PASSAGE TO READ ▸
-*-

Supervisor Mike Lazarus read a prepared statement about the hospital at the supervisors’ meeting.

Lazarus said he would like to see a permanent hospital CEO appointed to replace Scott Phillips, whose firm, Health Management Partners, was selected to restructure the hospital in April 2008.

“The failure of the hospital is not an option,” Lazarus said. “The financial fallout would be devastating to Adams County, the employees of Natchez Regional and their families.

“We will have to work like never before and have to put our personal agendas aside.”

Discussion of the $100,000 fee that is paid to Health Management Partners came up during the meeting, but no one is quitting or getting fired, Bland said.

“(Phillips’) fee is for a company, and that includes the payment of about seven employees,” Bland said.

“It is not him getting that kind of money. He has a whole staff of people who work for that hospital.”

During the meeting, discussion centered on the future of the hospital, including efforts to recruit more doctors, Bland said.

Recruiting more doctors is essential to the future of the hospital and the community, Bland said.

“Even though our sale didn’t go through like we thought it would, it is time to sell a great hospital, but this community needs more doctors,” Bland said. “We need more doctors, surgeons and cardiologists — and we told (the supervisors) we might need their help getting them.”

-*-

RECORDS SUPPLIED ▸

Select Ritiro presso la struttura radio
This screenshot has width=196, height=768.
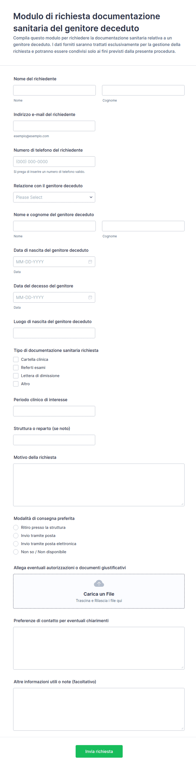[16, 527]
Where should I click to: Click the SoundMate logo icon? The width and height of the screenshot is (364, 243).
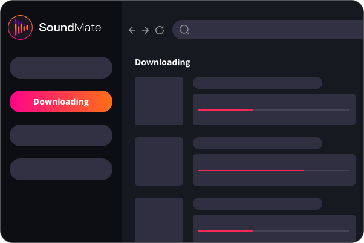click(20, 27)
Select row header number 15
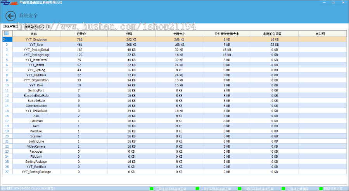 (7, 111)
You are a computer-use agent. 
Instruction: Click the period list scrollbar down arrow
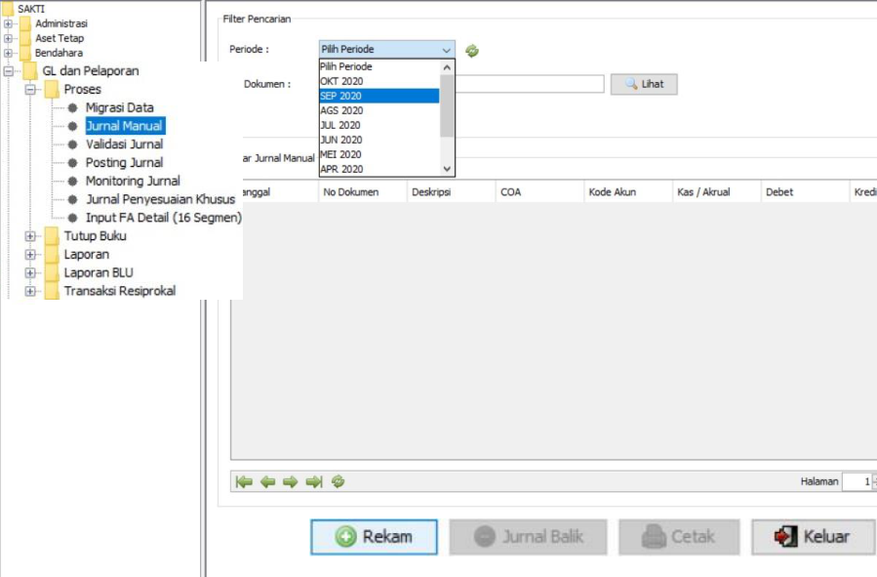click(x=448, y=169)
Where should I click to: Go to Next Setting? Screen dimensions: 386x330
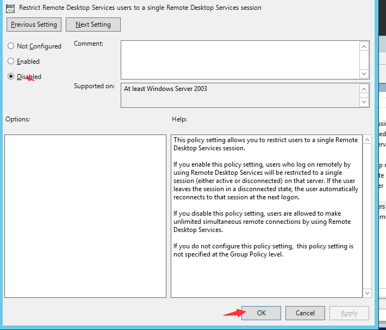[93, 25]
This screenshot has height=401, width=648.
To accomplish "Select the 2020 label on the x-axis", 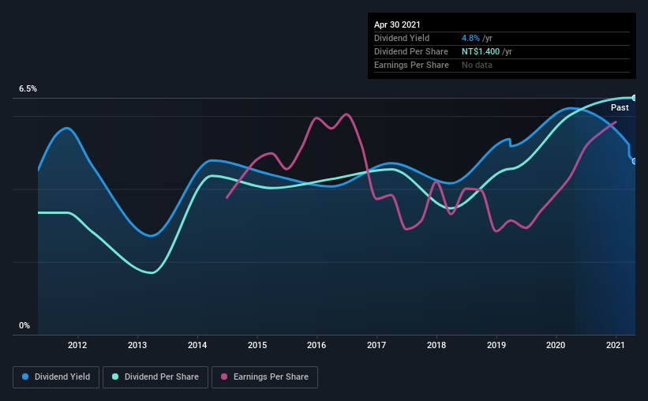I will click(556, 345).
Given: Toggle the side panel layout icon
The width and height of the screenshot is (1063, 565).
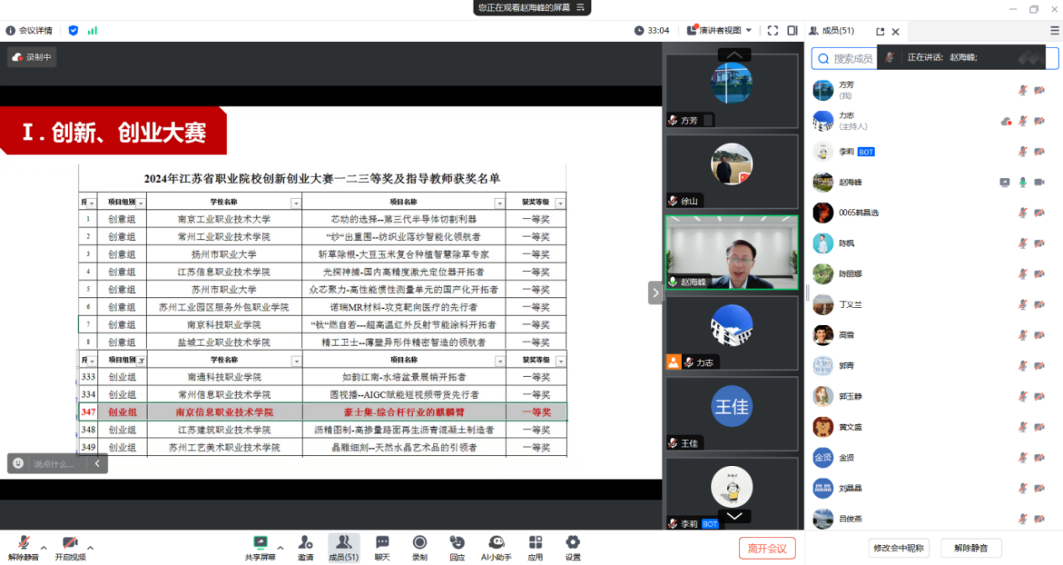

-*-

REQUIRED ACTIONS ▸
• a. In the hospital article above, which parties does Lazarus say the financial fallout would devastate?
• b. According to the hospital article, when was Health Management Partners selected to restructure the hospital?

SOLUTIONS IN ORDER ▸
• a. Adams County, the employees of Natchez Regional, and their families.

• b. April 2008.